LIFE STYLE Apr 18, 2022
“ミートフリーマンデー(Meat Free Monday)”とは、ポール・マッカートニーとステラ・マッカートニーが提唱する地球環境保護を目的としたキャンペーン。週に1度、月曜日だけでも肉を食べない生活を皆が意識することで、畜産飼育における穀物需要の増加とそれに伴う森林破壊や砂漠化、さらには温暖化の要因でもあるメタンガスの発生を少しでも防ごうという啓蒙活動でもある。SWAG H.では、このメッセージに共鳴し、毎週月曜日にベジタリアニズムやヴィーガニズムをはじめとする関連ニュースをお届けする。第45回は、プラントベースドミート(代替肉。以下、PBM)のトップブランドが手掛ける世界初のコンセプトストア「THE VEGETARIAN BUTCHER(ベジタリアンブッチャー)」をピックアップ。
“サステナブルな未来型レストラン”をコンセプトにした「ベジタリアンブッチャー」は、2020年8月、池袋西口にオープン。現在、世界45カ国で展開するなど、PBMの分野で急成長を遂げるオランダ ハーグ発の同名ブランドが手掛ける世界唯一のコンセプトストアとなる。まずは、ブランドについての説明を。創設者であるヤープ・コルテウェグは、もともと親から引き継いだ農業を営んでいたが、90年代末期にオランダ全土を襲った豚インフルエンザと狂牛病の流行をきっかけに動物への接し方に疑問を感じ、“従来の食肉システムを変える必要がある”と決意。

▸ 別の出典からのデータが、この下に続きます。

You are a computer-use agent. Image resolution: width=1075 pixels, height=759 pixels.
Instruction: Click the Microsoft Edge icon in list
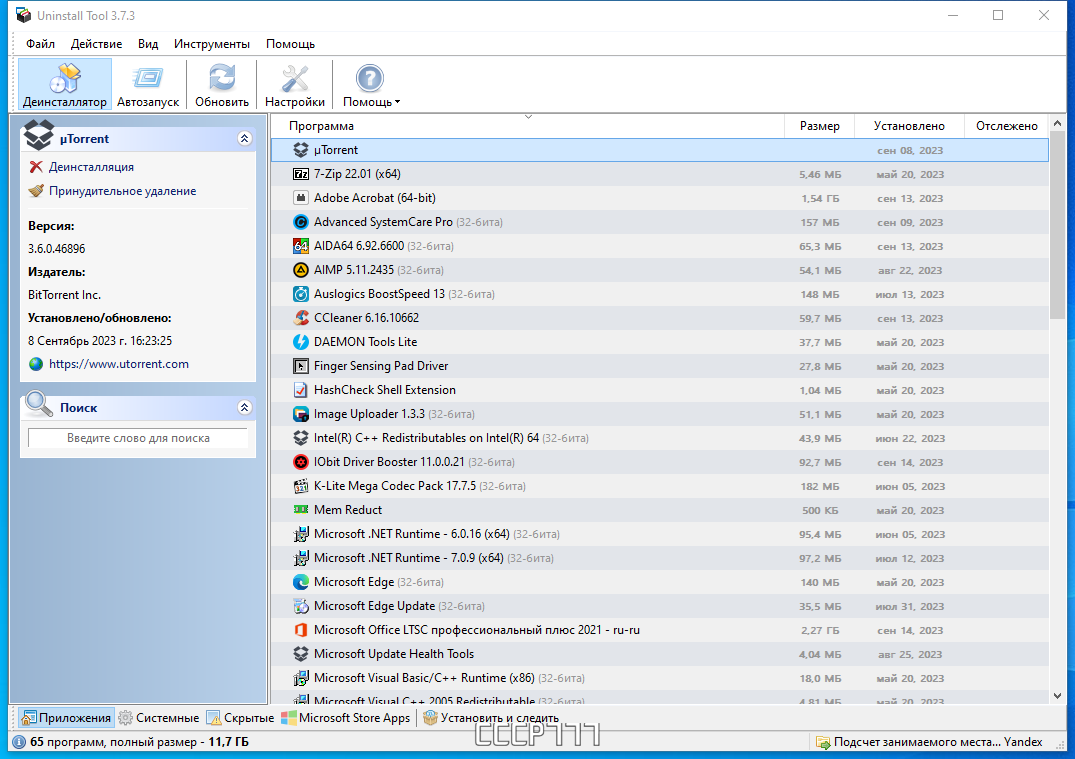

著名なシェフや科学者に協力を仰ぎ、長い歳月をかけて研究した結果、動物性と同等もしくはそれ以上のPBMの開発に成功する。その評判はたちまち知れ渡り、世界中のスーパーや小売店、レストランで「ベジタリアンブッチャー」ブランドの製品が展開され、「スターバックス コーヒー」、「ドミノ・ピザ」、「バーガーキング」 などと協業を行い、ヴィーガン/ベジタリアン向けのメニューを開発するなど、一躍トップブランドへと成長。各国の企業を対象に持続可能な環境、社会への取り組みを評価する「サステナブルブランド・インデックス 2022」において、オランダで第1位を受賞するなど、PBMのパイオニアとして国内外から高い評価を博している。

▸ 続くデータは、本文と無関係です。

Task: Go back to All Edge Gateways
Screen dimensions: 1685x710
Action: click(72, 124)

改めて、コンセプトストアに話を戻そう。本ストアでは、「ベジタリアンブッチャー」ブランドのPBMを使い、国内で活躍する人気シェフが開発に携わった本格的なメニューを展開。すべてのメニューがヴィーガン対応ではないが、動物にストレスをかけないよう平飼いで育てたケージフリーエッグやケージフリーミルク、さらに原産地に生息する生物や森林に悪影響を及ぼさないよう、厳しい基準を設けたRSPO認証を得たパーム油の使用を約束している。また、フードロスの観点から店内に専用の冷蔵庫「フードシェアリングフリッジ」を設置し、余った食材や、キャンセルオーダーになった料理を誰もが自由に持ち帰られるようにしたり、店内での食べ残しは専用のTO GO BOXの利用を推奨したりと、食の廃棄を減らす取り込みにも積極的に寄与。お店だけが意識するのではなく、お客さんを巻き込んで共に問題を解決しようとする試みからは、真摯な姿勢と本気度が伺える。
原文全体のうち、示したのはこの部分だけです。